**WORK ITEM:**
Give back every record that follows, exactly as written.

━━━━━ DATASET ENTRIES ━━━━━

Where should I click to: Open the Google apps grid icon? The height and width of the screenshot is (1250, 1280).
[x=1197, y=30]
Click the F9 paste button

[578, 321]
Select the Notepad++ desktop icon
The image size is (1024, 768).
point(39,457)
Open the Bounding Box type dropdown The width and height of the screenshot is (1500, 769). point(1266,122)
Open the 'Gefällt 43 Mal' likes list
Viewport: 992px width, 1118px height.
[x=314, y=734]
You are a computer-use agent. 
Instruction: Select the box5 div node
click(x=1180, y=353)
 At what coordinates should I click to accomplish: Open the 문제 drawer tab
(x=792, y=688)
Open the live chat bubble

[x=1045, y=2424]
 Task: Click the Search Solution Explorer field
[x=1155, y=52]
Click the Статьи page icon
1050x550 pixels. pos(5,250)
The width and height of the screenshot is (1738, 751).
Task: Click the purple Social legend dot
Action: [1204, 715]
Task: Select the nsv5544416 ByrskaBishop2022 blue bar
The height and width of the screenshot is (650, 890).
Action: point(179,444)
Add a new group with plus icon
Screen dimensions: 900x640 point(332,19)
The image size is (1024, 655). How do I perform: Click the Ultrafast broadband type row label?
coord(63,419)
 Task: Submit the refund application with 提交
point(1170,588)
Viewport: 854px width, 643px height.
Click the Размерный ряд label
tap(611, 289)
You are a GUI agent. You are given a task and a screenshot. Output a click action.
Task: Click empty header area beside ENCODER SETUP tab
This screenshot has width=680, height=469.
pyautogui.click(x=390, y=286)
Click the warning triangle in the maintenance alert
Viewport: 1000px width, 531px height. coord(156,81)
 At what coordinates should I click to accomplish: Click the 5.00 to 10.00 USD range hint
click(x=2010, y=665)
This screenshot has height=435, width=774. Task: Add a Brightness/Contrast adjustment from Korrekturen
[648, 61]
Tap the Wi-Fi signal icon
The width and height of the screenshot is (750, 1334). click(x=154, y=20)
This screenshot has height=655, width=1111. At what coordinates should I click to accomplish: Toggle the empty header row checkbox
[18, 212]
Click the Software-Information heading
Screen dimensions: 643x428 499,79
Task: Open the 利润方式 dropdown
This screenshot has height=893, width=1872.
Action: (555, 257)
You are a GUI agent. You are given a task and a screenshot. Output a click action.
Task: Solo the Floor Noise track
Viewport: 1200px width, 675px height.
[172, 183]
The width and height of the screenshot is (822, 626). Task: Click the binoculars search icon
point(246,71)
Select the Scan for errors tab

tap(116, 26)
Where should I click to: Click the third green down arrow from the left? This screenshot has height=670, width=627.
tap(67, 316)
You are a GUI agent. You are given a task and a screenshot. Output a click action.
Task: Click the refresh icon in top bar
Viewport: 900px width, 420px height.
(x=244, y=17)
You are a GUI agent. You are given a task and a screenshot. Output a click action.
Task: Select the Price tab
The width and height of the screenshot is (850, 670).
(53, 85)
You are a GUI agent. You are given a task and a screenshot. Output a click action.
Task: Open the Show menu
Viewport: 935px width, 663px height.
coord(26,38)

━━━━━

**FINAL ANSWER:**
Where should I click to: Open the Google apps grid icon? The height and width of the screenshot is (1250, 1280).
[x=1197, y=30]
Click the F9 paste button

[578, 321]
Select the Notepad++ desktop icon
The image size is (1024, 768).
point(39,457)
Open the Bounding Box type dropdown The width and height of the screenshot is (1500, 769). point(1266,122)
Open the 'Gefällt 43 Mal' likes list
Viewport: 992px width, 1118px height.
[x=314, y=734]
You are a computer-use agent. 
Instruction: Select the box5 div node
click(x=1180, y=353)
 At what coordinates should I click to accomplish: Open the 문제 drawer tab
(x=792, y=688)
Open the live chat bubble

[x=1045, y=2424]
 Task: Click the Search Solution Explorer field
[x=1155, y=52]
Click the Статьи page icon
1050x550 pixels. pos(5,250)
The width and height of the screenshot is (1738, 751).
Task: Click the purple Social legend dot
Action: [1204, 715]
Task: Select the nsv5544416 ByrskaBishop2022 blue bar
The height and width of the screenshot is (650, 890).
Action: point(179,444)
Add a new group with plus icon
Screen dimensions: 900x640 point(332,19)
The image size is (1024, 655). How do I perform: Click the Ultrafast broadband type row label?
coord(63,419)
 Task: Submit the refund application with 提交
point(1170,588)
Viewport: 854px width, 643px height.
Click the Размерный ряд label
tap(611, 289)
You are a GUI agent. You are given a task and a screenshot. Output a click action.
Task: Click empty header area beside ENCODER SETUP tab
This screenshot has width=680, height=469.
pyautogui.click(x=390, y=286)
Click the warning triangle in the maintenance alert
Viewport: 1000px width, 531px height. coord(156,81)
 At what coordinates should I click to accomplish: Click the 5.00 to 10.00 USD range hint
click(x=2010, y=665)
This screenshot has height=435, width=774. Task: Add a Brightness/Contrast adjustment from Korrekturen
[648, 61]
Tap the Wi-Fi signal icon
The width and height of the screenshot is (750, 1334). click(x=154, y=20)
This screenshot has height=655, width=1111. At what coordinates should I click to accomplish: Toggle the empty header row checkbox
[18, 212]
Click the Software-Information heading
Screen dimensions: 643x428 499,79
Task: Open the 利润方式 dropdown
This screenshot has height=893, width=1872.
Action: (555, 257)
You are a GUI agent. You are given a task and a screenshot. Output a click action.
Task: Solo the Floor Noise track
Viewport: 1200px width, 675px height.
[172, 183]
The width and height of the screenshot is (822, 626). Task: Click the binoculars search icon
point(246,71)
Select the Scan for errors tab

tap(116, 26)
Where should I click to: Click the third green down arrow from the left? This screenshot has height=670, width=627.
tap(67, 316)
You are a GUI agent. You are given a task and a screenshot. Output a click action.
Task: Click the refresh icon in top bar
Viewport: 900px width, 420px height.
(x=244, y=17)
You are a GUI agent. You are given a task and a screenshot. Output a click action.
Task: Select the Price tab
The width and height of the screenshot is (850, 670).
(53, 85)
You are a GUI agent. You are given a task and a screenshot. Output a click action.
Task: Open the Show menu
Viewport: 935px width, 663px height.
coord(26,38)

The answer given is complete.